#### Requirement:
Copy each of the entries below line for line, with no changes.
******
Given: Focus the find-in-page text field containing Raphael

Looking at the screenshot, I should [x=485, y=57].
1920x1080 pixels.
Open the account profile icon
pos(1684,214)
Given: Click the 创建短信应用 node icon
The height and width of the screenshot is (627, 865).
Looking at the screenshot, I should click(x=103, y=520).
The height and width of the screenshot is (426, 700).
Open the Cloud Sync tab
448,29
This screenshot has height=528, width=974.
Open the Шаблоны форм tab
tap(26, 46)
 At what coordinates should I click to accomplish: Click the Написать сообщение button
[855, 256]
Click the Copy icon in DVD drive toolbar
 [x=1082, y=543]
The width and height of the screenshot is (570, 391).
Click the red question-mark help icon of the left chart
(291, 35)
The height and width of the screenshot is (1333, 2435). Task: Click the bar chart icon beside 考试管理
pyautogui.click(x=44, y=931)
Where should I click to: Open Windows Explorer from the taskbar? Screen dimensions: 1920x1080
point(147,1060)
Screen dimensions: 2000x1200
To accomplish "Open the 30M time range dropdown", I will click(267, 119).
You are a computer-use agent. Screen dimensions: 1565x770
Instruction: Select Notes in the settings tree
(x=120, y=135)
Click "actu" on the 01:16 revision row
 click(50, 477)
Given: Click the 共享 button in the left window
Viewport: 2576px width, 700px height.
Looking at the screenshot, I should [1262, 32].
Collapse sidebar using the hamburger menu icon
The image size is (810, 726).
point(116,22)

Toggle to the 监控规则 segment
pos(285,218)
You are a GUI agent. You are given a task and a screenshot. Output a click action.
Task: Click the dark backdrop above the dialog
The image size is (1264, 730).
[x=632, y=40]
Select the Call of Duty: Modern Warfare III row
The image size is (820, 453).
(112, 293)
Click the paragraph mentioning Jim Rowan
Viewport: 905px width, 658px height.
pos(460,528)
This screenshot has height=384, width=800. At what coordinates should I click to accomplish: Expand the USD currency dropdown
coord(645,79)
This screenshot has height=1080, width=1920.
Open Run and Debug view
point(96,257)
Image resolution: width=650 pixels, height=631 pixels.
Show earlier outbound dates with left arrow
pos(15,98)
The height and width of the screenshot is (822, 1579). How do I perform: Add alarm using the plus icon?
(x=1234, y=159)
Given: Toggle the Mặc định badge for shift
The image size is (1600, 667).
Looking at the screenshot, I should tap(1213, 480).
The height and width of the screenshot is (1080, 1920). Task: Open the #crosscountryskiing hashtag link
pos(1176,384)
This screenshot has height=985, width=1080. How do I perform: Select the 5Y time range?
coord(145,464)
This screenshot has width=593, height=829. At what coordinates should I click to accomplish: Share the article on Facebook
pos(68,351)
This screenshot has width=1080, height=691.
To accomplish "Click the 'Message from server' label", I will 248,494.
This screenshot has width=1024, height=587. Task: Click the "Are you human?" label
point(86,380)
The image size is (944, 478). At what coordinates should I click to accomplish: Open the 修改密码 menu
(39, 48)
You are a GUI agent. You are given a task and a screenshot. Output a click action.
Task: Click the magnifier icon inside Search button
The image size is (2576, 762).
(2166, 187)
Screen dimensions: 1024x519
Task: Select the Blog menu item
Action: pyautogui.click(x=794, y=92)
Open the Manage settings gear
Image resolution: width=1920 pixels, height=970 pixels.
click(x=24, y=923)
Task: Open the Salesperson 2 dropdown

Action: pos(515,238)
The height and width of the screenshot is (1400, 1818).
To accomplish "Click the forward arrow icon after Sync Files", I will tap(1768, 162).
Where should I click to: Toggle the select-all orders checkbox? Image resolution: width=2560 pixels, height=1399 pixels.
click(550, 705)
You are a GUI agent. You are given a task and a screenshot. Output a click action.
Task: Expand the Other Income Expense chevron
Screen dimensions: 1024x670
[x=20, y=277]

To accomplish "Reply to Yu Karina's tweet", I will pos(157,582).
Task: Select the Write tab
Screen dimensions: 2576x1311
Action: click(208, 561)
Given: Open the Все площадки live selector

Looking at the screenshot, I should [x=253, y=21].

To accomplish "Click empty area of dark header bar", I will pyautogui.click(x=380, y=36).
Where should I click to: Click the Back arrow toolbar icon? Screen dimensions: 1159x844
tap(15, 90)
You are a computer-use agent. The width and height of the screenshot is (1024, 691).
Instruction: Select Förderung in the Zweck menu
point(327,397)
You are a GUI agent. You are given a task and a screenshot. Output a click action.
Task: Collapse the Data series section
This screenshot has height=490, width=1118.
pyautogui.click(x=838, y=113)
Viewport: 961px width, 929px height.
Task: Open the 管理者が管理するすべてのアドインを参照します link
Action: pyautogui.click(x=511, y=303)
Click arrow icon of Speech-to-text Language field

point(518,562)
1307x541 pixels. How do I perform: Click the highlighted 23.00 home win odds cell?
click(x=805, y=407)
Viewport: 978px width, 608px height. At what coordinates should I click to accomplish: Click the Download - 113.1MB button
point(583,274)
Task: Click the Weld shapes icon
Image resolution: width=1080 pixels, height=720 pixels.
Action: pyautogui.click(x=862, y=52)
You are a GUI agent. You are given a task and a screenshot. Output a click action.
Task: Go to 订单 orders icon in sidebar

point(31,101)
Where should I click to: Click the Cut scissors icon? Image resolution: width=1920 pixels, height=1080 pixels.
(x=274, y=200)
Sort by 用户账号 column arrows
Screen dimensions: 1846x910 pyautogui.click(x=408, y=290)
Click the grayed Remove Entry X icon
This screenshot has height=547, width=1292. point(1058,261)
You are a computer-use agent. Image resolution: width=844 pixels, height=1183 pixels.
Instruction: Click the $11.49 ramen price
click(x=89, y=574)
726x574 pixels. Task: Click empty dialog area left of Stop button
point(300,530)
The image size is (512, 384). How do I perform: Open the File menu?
******
#### Response below:
Given: Focus the find-in-page text field containing Raphael

Looking at the screenshot, I should [x=485, y=57].
1920x1080 pixels.
Open the account profile icon
pos(1684,214)
Given: Click the 创建短信应用 node icon
The height and width of the screenshot is (627, 865).
Looking at the screenshot, I should click(x=103, y=520).
The height and width of the screenshot is (426, 700).
Open the Cloud Sync tab
448,29
This screenshot has height=528, width=974.
Open the Шаблоны форм tab
tap(26, 46)
 At what coordinates should I click to accomplish: Click the Написать сообщение button
[855, 256]
Click the Copy icon in DVD drive toolbar
 [x=1082, y=543]
The width and height of the screenshot is (570, 391).
Click the red question-mark help icon of the left chart
(291, 35)
The height and width of the screenshot is (1333, 2435). Task: Click the bar chart icon beside 考试管理
pyautogui.click(x=44, y=931)
Where should I click to: Open Windows Explorer from the taskbar? Screen dimensions: 1920x1080
point(147,1060)
Screen dimensions: 2000x1200
To accomplish "Open the 30M time range dropdown", I will click(267, 119).
You are a computer-use agent. Screen dimensions: 1565x770
Instruction: Select Notes in the settings tree
(x=120, y=135)
Click "actu" on the 01:16 revision row
 click(50, 477)
Given: Click the 共享 button in the left window
Viewport: 2576px width, 700px height.
Looking at the screenshot, I should [1262, 32].
Collapse sidebar using the hamburger menu icon
The image size is (810, 726).
point(116,22)

Toggle to the 监控规则 segment
pos(285,218)
You are a GUI agent. You are given a task and a screenshot. Output a click action.
Task: Click the dark backdrop above the dialog
The image size is (1264, 730).
[x=632, y=40]
Select the Call of Duty: Modern Warfare III row
The image size is (820, 453).
(112, 293)
Click the paragraph mentioning Jim Rowan
Viewport: 905px width, 658px height.
pos(460,528)
This screenshot has height=384, width=800. At what coordinates should I click to accomplish: Expand the USD currency dropdown
coord(645,79)
This screenshot has height=1080, width=1920.
Open Run and Debug view
point(96,257)
Image resolution: width=650 pixels, height=631 pixels.
Show earlier outbound dates with left arrow
pos(15,98)
The height and width of the screenshot is (822, 1579). How do I perform: Add alarm using the plus icon?
(x=1234, y=159)
Given: Toggle the Mặc định badge for shift
The image size is (1600, 667).
Looking at the screenshot, I should tap(1213, 480).
The height and width of the screenshot is (1080, 1920). Task: Open the #crosscountryskiing hashtag link
pos(1176,384)
This screenshot has height=985, width=1080. How do I perform: Select the 5Y time range?
coord(145,464)
This screenshot has width=593, height=829. At what coordinates should I click to accomplish: Share the article on Facebook
pos(68,351)
This screenshot has width=1080, height=691.
To accomplish "Click the 'Message from server' label", I will 248,494.
This screenshot has width=1024, height=587. Task: Click the "Are you human?" label
point(86,380)
The image size is (944, 478). At what coordinates should I click to accomplish: Open the 修改密码 menu
(39, 48)
You are a GUI agent. You are given a task and a screenshot. Output a click action.
Task: Click the magnifier icon inside Search button
The image size is (2576, 762).
(2166, 187)
Screen dimensions: 1024x519
Task: Select the Blog menu item
Action: pyautogui.click(x=794, y=92)
Open the Manage settings gear
Image resolution: width=1920 pixels, height=970 pixels.
click(x=24, y=923)
Task: Open the Salesperson 2 dropdown

Action: pos(515,238)
The height and width of the screenshot is (1400, 1818).
To accomplish "Click the forward arrow icon after Sync Files", I will tap(1768, 162).
Where should I click to: Toggle the select-all orders checkbox? Image resolution: width=2560 pixels, height=1399 pixels.
click(550, 705)
You are a GUI agent. You are given a task and a screenshot. Output a click action.
Task: Expand the Other Income Expense chevron
Screen dimensions: 1024x670
[x=20, y=277]

To accomplish "Reply to Yu Karina's tweet", I will pos(157,582).
Task: Select the Write tab
Screen dimensions: 2576x1311
Action: click(208, 561)
Given: Open the Все площадки live selector

Looking at the screenshot, I should [x=253, y=21].

To accomplish "Click empty area of dark header bar", I will pyautogui.click(x=380, y=36).
Where should I click to: Click the Back arrow toolbar icon? Screen dimensions: 1159x844
tap(15, 90)
You are a computer-use agent. The width and height of the screenshot is (1024, 691).
Instruction: Select Förderung in the Zweck menu
point(327,397)
You are a GUI agent. You are given a task and a screenshot. Output a click action.
Task: Collapse the Data series section
This screenshot has height=490, width=1118.
pyautogui.click(x=838, y=113)
Viewport: 961px width, 929px height.
Task: Open the 管理者が管理するすべてのアドインを参照します link
Action: pyautogui.click(x=511, y=303)
Click arrow icon of Speech-to-text Language field

point(518,562)
1307x541 pixels. How do I perform: Click the highlighted 23.00 home win odds cell?
click(x=805, y=407)
Viewport: 978px width, 608px height. At what coordinates should I click to accomplish: Click the Download - 113.1MB button
point(583,274)
Task: Click the Weld shapes icon
Image resolution: width=1080 pixels, height=720 pixels.
Action: pyautogui.click(x=862, y=52)
You are a GUI agent. You are given a task and a screenshot. Output a click action.
Task: Go to 订单 orders icon in sidebar

point(31,101)
Where should I click to: Click the Cut scissors icon? Image resolution: width=1920 pixels, height=1080 pixels.
(x=274, y=200)
Sort by 用户账号 column arrows
Screen dimensions: 1846x910 pyautogui.click(x=408, y=290)
Click the grayed Remove Entry X icon
This screenshot has height=547, width=1292. point(1058,261)
You are a computer-use agent. Image resolution: width=844 pixels, height=1183 pixels.
Instruction: Click the $11.49 ramen price
click(x=89, y=574)
726x574 pixels. Task: Click empty dialog area left of Stop button
point(300,530)
The image size is (512, 384). How do I perform: Open the File menu?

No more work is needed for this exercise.